Nightmarish Senate version of Trumpcare

Details of both programs are now known. House and Senate versions are thinly veiled schemes to shift the burden of increasingly expensive healthcare onto the backs of millions of Americans unable to afford a fundamental human right.

“Of all the forms of inequality, injustice in health care is the most shocking and inhumane,” Martin Luther King explained.

Trump and Republican congressional members want inhumane marketplace medicine made the law of the land, government increasingly ending its responsibility to provide healthcare for all US citizens, especially those most in need.

Their scheme first guts Medicaid over the next decade and makes proper healthcare more expensive. Privatizing Medicare comes next, a government insurance program like Social Security.

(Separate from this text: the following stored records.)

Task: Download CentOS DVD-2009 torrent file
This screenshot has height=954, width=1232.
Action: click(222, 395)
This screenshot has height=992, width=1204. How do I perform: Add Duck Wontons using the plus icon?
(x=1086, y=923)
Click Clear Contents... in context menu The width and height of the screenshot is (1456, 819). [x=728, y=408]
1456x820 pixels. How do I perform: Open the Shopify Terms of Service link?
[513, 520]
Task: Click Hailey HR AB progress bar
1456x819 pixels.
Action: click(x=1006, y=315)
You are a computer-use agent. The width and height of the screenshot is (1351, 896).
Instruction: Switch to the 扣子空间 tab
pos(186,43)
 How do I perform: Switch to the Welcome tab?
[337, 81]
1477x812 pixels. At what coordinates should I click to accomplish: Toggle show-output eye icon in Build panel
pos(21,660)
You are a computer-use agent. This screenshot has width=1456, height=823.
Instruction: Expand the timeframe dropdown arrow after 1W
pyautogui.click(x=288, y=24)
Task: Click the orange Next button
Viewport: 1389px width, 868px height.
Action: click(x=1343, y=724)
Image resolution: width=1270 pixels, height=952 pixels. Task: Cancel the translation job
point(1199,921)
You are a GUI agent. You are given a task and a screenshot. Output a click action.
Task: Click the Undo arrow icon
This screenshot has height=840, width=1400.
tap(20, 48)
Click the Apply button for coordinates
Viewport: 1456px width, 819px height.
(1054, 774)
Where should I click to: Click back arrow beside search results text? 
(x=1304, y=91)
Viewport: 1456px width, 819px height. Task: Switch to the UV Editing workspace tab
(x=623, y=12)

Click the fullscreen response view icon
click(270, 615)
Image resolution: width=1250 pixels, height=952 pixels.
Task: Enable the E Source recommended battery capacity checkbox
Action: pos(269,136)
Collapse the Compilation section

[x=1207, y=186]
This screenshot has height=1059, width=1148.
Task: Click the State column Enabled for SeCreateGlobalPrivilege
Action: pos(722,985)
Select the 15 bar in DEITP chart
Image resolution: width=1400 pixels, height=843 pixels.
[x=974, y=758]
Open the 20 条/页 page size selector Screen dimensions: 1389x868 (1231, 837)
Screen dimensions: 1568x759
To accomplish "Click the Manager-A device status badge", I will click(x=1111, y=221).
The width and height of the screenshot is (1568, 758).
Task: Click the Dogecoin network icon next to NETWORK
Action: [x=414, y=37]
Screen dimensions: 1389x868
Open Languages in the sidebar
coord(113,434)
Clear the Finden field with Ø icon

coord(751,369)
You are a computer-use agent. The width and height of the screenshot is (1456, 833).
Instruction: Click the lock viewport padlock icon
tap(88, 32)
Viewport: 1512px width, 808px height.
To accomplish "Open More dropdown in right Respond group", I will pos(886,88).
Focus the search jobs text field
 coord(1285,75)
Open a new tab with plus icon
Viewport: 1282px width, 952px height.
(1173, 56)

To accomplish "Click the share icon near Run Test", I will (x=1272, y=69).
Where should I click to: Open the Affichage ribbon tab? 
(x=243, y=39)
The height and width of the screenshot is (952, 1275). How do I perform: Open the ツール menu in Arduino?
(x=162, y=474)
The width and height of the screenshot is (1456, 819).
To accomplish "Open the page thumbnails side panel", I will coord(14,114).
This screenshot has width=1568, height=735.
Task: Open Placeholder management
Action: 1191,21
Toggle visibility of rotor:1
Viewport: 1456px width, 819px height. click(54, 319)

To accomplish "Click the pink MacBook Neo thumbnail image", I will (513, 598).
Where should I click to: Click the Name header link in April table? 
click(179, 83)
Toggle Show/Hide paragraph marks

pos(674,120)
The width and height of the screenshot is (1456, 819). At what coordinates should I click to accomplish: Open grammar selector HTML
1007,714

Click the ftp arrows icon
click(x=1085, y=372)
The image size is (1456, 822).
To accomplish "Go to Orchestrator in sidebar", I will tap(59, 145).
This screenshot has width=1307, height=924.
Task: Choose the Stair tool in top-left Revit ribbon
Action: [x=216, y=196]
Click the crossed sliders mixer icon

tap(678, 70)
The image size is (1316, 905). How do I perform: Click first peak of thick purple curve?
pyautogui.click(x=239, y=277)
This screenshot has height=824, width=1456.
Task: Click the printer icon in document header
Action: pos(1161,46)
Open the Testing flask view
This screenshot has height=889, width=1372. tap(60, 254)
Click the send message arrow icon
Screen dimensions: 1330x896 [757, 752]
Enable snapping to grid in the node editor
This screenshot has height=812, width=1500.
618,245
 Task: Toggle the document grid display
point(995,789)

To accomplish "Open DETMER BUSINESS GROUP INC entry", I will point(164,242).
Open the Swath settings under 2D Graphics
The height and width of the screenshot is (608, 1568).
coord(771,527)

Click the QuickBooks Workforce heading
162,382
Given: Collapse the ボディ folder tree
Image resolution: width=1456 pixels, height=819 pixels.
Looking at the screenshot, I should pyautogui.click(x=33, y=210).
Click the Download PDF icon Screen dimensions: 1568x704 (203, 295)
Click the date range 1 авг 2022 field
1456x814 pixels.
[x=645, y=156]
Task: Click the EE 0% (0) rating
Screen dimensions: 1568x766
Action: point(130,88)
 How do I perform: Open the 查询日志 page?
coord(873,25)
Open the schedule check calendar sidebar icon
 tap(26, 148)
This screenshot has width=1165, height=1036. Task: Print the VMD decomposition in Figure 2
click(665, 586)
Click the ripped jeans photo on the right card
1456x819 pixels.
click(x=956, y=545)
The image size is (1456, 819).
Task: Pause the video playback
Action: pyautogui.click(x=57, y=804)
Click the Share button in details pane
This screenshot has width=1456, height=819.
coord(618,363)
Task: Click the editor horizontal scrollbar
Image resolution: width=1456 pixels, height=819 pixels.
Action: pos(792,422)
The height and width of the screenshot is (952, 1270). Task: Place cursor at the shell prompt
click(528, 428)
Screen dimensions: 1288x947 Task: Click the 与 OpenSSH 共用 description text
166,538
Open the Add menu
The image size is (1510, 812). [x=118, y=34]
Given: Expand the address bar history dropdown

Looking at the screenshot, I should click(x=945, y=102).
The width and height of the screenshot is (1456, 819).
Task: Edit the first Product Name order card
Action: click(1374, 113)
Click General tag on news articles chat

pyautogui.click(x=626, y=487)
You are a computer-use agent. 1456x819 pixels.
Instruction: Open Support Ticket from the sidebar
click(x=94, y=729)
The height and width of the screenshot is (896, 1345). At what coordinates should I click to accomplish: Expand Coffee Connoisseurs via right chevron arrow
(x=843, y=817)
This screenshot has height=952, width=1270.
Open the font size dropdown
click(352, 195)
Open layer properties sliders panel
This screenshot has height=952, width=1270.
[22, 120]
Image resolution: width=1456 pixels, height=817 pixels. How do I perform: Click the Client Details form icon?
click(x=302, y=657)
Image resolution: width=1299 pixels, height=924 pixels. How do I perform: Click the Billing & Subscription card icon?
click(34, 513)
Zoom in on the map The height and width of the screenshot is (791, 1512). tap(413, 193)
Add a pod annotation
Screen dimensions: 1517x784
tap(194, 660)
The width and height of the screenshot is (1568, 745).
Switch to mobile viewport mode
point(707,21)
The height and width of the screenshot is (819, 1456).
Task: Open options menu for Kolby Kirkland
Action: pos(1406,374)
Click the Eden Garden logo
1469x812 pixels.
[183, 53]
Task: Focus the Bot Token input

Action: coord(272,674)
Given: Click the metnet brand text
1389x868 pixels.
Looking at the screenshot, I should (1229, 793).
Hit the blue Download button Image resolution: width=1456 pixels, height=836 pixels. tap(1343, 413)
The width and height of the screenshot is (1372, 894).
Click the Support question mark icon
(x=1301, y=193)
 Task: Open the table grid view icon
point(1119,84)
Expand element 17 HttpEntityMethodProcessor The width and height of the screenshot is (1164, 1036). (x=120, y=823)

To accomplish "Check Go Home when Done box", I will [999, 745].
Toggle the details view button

Neither is an entitlement as falsely claimed. Both are funded by worker-employer payroll deductions. They’re contractual federal obligations to eligible recipients—bedrock programs vital to the vast majority of Americans.

The Senate’s so-called Better Care Reconciliation Act (BCRA) and House American Health Care Act (AHCA) put Medicaid on a timeline for elimination—by incremental defunding along with increasingly transferring federal responsibility to states.

BCRA puts 75 million poor Americans at risk, a heartless scheme to fund outrageous tax cuts for business and high net-worth households.

In both House and Senate bills, Obamacare taxes on business and wealthy Americans are eliminated. Tax credits for low-income households are cut.

Medicaid expansion ends along with severely gutting the program. Planned Parenthood is defunded, harming the health and welfare of 2.5 million Americans dependent on the program.

America’s poor, elderly, disabled, and others with preexisting conditions are grievously harmed most—a majority of US citizens.

Thirteen male Republican “working group” hardliners drafted BCRA secretly. At least four extremist ones oppose the measure for not being draconian enough. Other GOP senators said they’ll study the bill before indicating where they stand.

Obamacare was written by lobbyists representing healthcare industry interests. The same goes for House and Senate versions of Trumpcare, largely replicating each other.

Activists for healthcare justice call both versions of Trumpcare cruel, heartless and inhumane. Political analyst Stephen Wolf tweeted, “Trumpcare doesn’t just repeal Obamacare, it repeals the last 52 years of advances in healthcare policy.”

It’s a dagger plunged into the heart of Great Society programs, a starting point toward eliminating them altogether—enriching the few at the expense of the many.

If enacted into law, Trumpcare will free up funds for greater militarism and war making, along with benefitting business and wealthy Americans at the expense of most others.

The world’s richest country is on the brink of thumbing its nose to its most needy—more than ever since establishment of New Deal, Fair Deal and Great Society programs.

It’s a disaster likely to happen. Only mass outrage, committed activism in the streets nationwide, has a chance to stop it.

The health and welfare of millions of Americans depend on it.

Stephen Lendman lives in Chicago. He can be reached at lendmanstephen@sbcglobal.net. His new book as editor and contributor is titled “Flashpoint in Ukraine: How the US Drive for Hegemony Risks WW III.” Listen to cutting-edge discussions with distinguished guests on the Progressive Radio News Hour on the Progressive Radio Network.

One Response to Nightmarish Senate version of Trumpcare

  1. This isn’t just beginning now. The Bush Medicare reform added significant complexity into the system, escalating cost far beyond its historical trend. Add to that, the same bill forbade CMS (Medicare/Medicaid) to negotiate for bulk purchases of pharmaceuticals, leading to skyrocketing costs for drugs. As a diabetic, my insulin that was 80 dollars is now 400 dollars.
    The GOP and corporate democrats long game was always to bleed these funds and get rich doing so, whilst creating the pretext for the need for legislative change in the eyes/needs of Americans.